## Sayfa kesiti
Boğazın dışı kalaylı, içi vayvaylı

Gezi Kalkışması döneminin yalanları yine ortalarda dolaşmaya başladı. Vay efendim, polis, aracını öğrencilerin üzerine sürmüş, beyin travması geçirenler varmış, bir bacımızın başörtüsü çözülmüş de polis bağlamasına izin vermemişmiş… Bu yalanların FETÖ’cü hesaplar tarafından köpürtülüyor olması, oyunun amacını görmemize fazlasıyla yeterli aslında.

BİR süredir Boğaziçili öğrencilerin barışçıl eylemlerine şâhit oluyoruz basından.

“Boğaziçili öğrenciler” dediğime bakmayınız, kendilerini öyle sanıyorlar. Olaylarda gözaltına alınanların sadece üçü beşi okulun öğrencisi, diğerleri part-time çalışan sustalı örgüt militanları…

DHKP-C’lisi var, MLKP’lisi var, PKK’lısı var, var oğlu var. Arada kıvırta kıvırta renkli bayraklar sallayan LGBT’liler var. Ama okulun öğrencisi yok!

İpini koparan Boğaziçi’ne gelmiş anlayacağınız…

“Eylem” dediğime de bakmayınız. Her türlü rezilliği, pisliği, provokasyonu eylem sanıyorlar. Yaptıkları, polisi ya da vatandaşı tahrik edip yeni bir yangın çıkarmak. Kabak gibi ortada niyetleri…

Bu eylemlerinden birisi de Kâbe’nin resmini yerlere sermek, ayaklar altına almak. Bunda amaç, toplumun sinir uçlarına dokunmaktan başka ne olabilir ki? Kâbe’nin konuyla ne alâkası var?

## Veri kümesi kesiti
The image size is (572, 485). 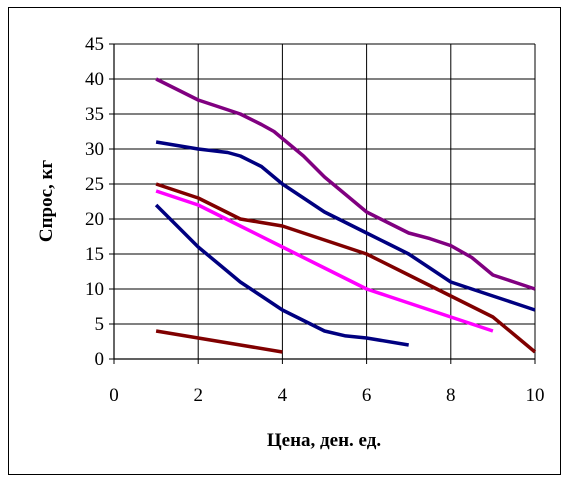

## Görevler
1. Yukarıdaki sayfa kesitinde "Boğazın dışı kalaylı, içi" ile başlayıp "fazlasıyla yeterli aslında." ile biten bölümü hiçbir değişiklik yapmadan yazın.
2. Sayfa kesitindeki "Bu eylemlerinden birisi de Kâbe’nin resmini yerlere sermek, ayaklar altına almak." cümlesini İngilizceye çevirin.
3. Sayfa kesitinde örgüt ya da grup adı olarak geçen bütün kısaltmaları metindeki sırayla sıralayın.

## Yanıtlarınız
1.
Boğazın dışı kalaylı, içi vayvaylı

Gezi Kalkışması döneminin yalanları yine ortalarda dolaşmaya başladı. Vay efendim, polis, aracını öğrencilerin üzerine sürmüş, beyin travması geçirenler varmış, bir bacımızın başörtüsü çözülmüş de polis bağlamasına izin vermemişmiş… Bu yalanların FETÖ’cü hesaplar tarafından köpürtülüyor olması, oyunun amacını görmemize fazlasıyla yeterli aslında.

2. One of these actions is spreading a picture of the Kaaba on the ground and trampling it underfoot.

3. FETÖ, DHKP-C, MLKP, PKK, LGBT